Henry: And then that same day, same week, you decided to go get your oil change. They're trying to upsell you on other services that your car may or may not need. It exists in every job, whether you're a dentist or you work at a Jiffy Lube, right?

18:26 - 18:28

Tarek: Cause everything is tied to my, everything is tied to money.

18:29 - 18:48

Henry: Everything is tied to marketing, advertising and sales. And that, that finance job actually made me sort of realize that, okay, the only way to actually make this thing work is to go sell clients on becoming customers of Merrill Lynch. And then Merrill Lynch has a product suite that would cater to whatever their financial actual product needs. Or that wasn't my job. My job was just to get them a door.

18:48 - 18:51

Tarek: So how did you feel about becoming a salesman?

18:51 - 19:00

Henry: It was hard cause I'd never done it before, but I realized that, uh, you know, going through the trials and tribulations of becoming a salesman seemed a lot better than being broke and fired.

19:00 - 19:05

Tarek: So would you say that that's something that doesn't come naturally to you? You consider yourself an introvert extrovert?

19:06 - 19:25

Henry: Well, I, I guess, uh, I've been asked this question a lot before, so I'm probably like an extroverted introvert, uh, in a sense. So I come across jovial, nominative, um, uh, and open, but yeah, at the end of the day, I'm also still shy and would prefer a lot of times to spend time by myself and think about more than anything else.

19:26 - 19:40

Tarek: And so you're this young college kid, you're 22 years old and you've been hired by this major firm. This is a, this is a great opportunity for you, a leg up, you know, as a first generation and transition into the world of finance in the United States. And now you're in a sales job.

▶ _EXERCISE TASK_
Please write out, word for word, the stretch of the interview transcript starting at "Tarek: Cause everything" and ending at "broke and fired.".

▶ _GIVEN ENTRIES_
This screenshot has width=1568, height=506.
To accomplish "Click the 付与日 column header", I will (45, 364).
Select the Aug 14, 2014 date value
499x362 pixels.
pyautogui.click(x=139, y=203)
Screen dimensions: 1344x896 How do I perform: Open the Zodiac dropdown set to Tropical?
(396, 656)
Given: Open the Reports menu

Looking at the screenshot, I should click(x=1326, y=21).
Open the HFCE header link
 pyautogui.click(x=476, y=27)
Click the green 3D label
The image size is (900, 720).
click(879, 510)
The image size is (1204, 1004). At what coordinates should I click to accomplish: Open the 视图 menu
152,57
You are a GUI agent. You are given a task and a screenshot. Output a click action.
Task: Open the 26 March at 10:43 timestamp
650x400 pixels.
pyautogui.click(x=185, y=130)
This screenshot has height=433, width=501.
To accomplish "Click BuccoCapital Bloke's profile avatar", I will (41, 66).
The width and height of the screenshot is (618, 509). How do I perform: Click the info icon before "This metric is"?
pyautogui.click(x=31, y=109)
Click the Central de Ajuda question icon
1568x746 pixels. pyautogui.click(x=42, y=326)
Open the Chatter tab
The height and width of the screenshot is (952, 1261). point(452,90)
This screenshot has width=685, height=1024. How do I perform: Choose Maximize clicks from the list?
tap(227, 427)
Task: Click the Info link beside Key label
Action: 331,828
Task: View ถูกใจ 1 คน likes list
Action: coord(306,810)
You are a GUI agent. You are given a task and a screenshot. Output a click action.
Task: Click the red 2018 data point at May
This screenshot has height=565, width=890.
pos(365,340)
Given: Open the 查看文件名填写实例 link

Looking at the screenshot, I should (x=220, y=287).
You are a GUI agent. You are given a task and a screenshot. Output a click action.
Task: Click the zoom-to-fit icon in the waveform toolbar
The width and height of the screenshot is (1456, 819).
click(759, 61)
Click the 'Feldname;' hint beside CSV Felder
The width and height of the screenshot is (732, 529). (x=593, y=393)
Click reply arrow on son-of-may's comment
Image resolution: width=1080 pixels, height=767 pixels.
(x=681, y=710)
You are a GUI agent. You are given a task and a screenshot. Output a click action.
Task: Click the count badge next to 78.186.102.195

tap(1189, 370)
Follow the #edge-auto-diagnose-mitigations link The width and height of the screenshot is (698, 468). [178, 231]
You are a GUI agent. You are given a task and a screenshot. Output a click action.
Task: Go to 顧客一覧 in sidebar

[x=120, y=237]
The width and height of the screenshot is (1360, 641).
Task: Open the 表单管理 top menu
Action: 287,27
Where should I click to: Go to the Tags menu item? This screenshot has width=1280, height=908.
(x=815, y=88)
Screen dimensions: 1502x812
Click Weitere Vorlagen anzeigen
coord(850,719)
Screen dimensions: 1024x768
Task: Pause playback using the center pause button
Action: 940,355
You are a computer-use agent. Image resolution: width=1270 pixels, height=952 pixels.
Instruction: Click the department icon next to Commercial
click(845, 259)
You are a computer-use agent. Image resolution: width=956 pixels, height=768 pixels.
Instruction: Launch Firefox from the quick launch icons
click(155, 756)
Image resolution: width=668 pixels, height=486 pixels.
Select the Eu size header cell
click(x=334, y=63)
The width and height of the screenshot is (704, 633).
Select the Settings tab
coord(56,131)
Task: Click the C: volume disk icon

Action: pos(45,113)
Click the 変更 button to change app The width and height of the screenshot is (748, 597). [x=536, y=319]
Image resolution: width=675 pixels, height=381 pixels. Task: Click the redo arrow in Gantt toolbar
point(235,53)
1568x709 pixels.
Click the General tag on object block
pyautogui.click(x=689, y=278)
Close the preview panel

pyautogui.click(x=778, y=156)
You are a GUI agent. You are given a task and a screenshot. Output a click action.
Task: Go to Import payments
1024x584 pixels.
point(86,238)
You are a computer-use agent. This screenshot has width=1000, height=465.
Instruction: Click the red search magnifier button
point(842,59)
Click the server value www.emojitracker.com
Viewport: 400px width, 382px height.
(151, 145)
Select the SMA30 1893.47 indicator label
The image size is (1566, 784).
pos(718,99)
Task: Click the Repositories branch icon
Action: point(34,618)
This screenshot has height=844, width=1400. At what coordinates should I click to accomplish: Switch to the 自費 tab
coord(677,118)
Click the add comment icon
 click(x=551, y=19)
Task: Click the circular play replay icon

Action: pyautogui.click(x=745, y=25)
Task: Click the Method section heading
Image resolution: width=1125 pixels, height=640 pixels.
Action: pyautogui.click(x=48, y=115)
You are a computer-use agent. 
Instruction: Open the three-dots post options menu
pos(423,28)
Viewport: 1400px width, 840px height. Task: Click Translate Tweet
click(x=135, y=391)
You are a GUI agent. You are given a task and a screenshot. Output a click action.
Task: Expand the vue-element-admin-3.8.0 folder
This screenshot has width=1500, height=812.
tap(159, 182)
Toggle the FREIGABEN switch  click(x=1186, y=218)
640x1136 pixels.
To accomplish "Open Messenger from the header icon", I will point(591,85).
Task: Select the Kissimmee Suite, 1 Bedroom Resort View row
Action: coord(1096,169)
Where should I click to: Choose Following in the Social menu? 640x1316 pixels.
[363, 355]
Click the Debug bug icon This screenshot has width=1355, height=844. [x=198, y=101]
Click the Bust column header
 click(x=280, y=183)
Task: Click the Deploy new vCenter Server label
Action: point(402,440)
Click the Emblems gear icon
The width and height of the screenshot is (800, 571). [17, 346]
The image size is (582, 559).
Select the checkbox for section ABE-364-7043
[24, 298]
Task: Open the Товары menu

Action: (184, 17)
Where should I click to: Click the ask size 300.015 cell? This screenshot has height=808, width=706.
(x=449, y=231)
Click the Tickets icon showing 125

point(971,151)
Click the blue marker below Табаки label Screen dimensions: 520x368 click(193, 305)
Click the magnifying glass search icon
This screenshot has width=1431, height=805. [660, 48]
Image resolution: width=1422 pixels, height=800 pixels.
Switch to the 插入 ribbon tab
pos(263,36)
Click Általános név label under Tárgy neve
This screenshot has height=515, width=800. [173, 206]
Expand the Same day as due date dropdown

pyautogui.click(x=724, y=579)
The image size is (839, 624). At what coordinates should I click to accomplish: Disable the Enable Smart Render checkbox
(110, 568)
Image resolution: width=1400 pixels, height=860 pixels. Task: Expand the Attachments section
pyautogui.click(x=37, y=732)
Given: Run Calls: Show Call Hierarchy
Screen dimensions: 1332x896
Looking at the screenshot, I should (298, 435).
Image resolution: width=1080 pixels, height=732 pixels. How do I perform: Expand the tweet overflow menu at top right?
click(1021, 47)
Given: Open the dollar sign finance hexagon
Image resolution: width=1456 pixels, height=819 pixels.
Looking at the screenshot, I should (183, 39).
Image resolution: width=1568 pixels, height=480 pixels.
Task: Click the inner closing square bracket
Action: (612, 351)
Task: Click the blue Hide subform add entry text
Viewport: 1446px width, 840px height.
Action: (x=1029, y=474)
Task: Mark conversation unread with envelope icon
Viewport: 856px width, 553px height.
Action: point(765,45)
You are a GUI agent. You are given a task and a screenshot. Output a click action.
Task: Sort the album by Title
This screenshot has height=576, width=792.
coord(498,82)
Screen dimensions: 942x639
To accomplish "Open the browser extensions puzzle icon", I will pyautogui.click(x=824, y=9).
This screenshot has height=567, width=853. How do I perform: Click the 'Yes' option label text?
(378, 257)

▶ _CORRECT OUTPUT_
Tarek: Cause everything is tied to my, everything is tied to money.

18:29 - 18:48

Henry: Everything is tied to marketing, advertising and sales. And that, that finance job actually made me sort of realize that, okay, the only way to actually make this thing work is to go sell clients on becoming customers of Merrill Lynch. And then Merrill Lynch has a product suite that would cater to whatever their financial actual product needs. Or that wasn't my job. My job was just to get them a door.

18:48 - 18:51

Tarek: So how did you feel about becoming a salesman?

18:51 - 19:00

Henry: It was hard cause I'd never done it before, but I realized that, uh, you know, going through the trials and tribulations of becoming a salesman seemed a lot better than being broke and fired.